The Weeks manifold is the hyperbolic three-manifold of smallest volume and the Meyerhoff manifold is the one of next smallest volume.

The complement in the three-sphere of the figure-eight knot is an arithmetic hyperbolic three-manifold and attains the smallest volume among all cusped hyperbolic three-manifolds.

=== Spectrum and Ramanujan conjectures ===

The Ramanujan conjecture for automorphic forms on $\mathrm{GL}(2)$ over a number field would imply that for any congruence cover of an arithmetic three-manifold (derived from a quaternion algebra) the spectrum of the Laplace operator is contained in $[1, +\infty)$.

== Arithmetic manifolds in three-dimensional topology ==

Many of Thurston's conjectures (for example the virtually Haken conjecture), now all known to be true following the work of Ian Agol, were checked first for arithmetic manifolds by using specific methods. In some arithmetic cases the Virtual Haken conjecture is known by general means but it is not known if its solution can be arrived at by purely arithmetic means (for instance, by finding a congruence subgroup with positive first Betti number).

Arithmetic manifolds can be used to give examples of manifolds with large injectivity radius whose first Betti number vanishes.
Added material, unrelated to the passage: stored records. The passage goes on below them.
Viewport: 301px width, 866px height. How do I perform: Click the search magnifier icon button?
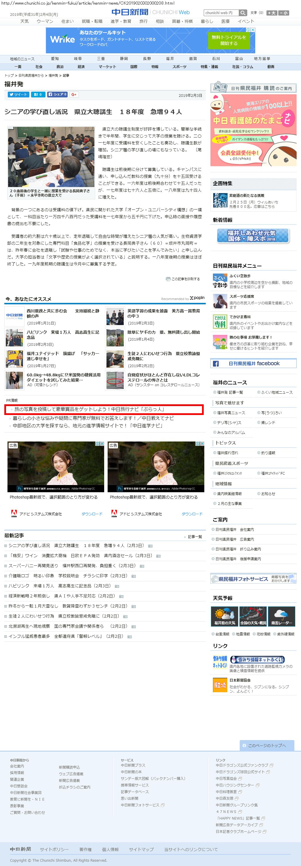[243, 13]
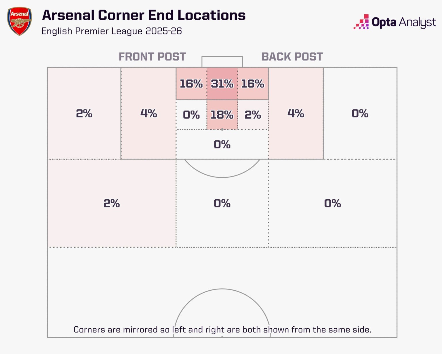Click the 16% zone on the front-post side
Image resolution: width=442 pixels, height=354 pixels.
coord(191,84)
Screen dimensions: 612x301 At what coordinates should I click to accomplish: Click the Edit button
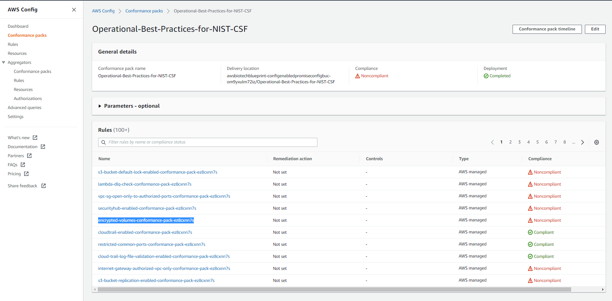(595, 29)

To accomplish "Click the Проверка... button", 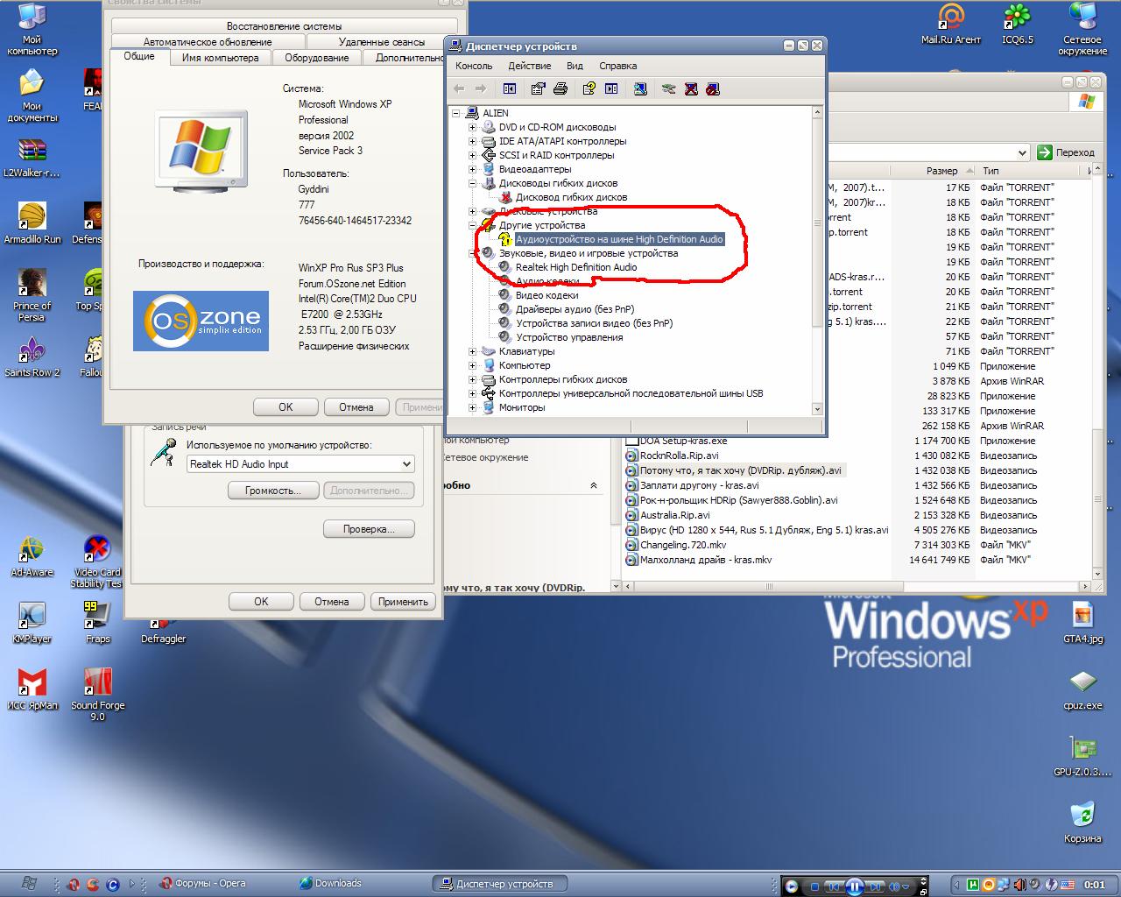I will (x=368, y=529).
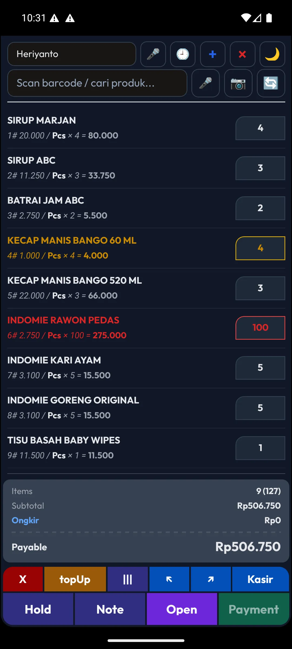Tap the barcode lines button
The height and width of the screenshot is (649, 292).
(x=128, y=579)
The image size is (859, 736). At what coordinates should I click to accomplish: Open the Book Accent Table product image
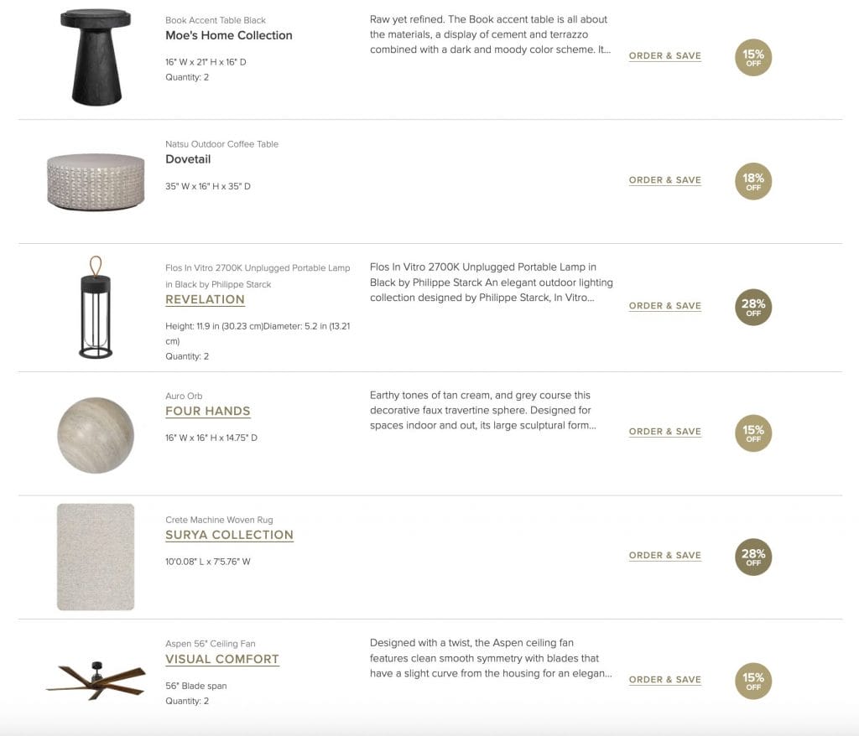(x=95, y=56)
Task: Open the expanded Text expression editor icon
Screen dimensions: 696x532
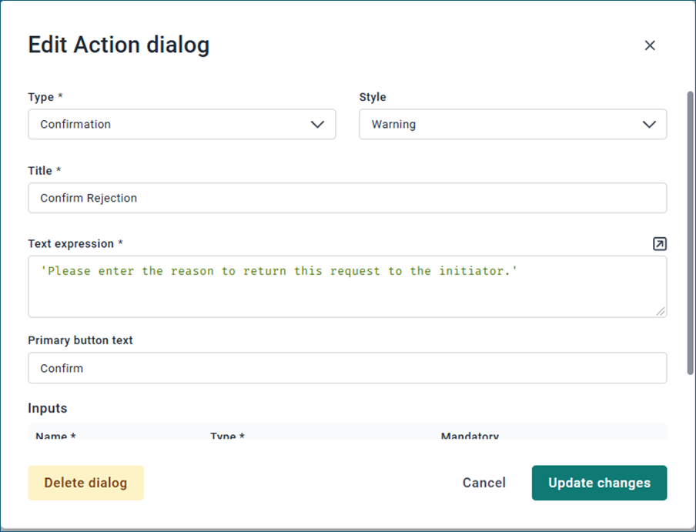Action: [659, 244]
A remark by William Thurston is that arithmetic manifolds "...often seem to have special beauty." This can be substantiated by results showing that the relation between topology and geometry for these manifolds is much more predictable than in general. For example:
- For a given genus g there are at most finitely many arithmetic (congruence) hyperbolic 3-manifolds which fiber over the circle with a fiber of genus g.
- There are at most finitely many arithmetic (congruence) hyperbolic 3-manifolds with a given Heegaard genus.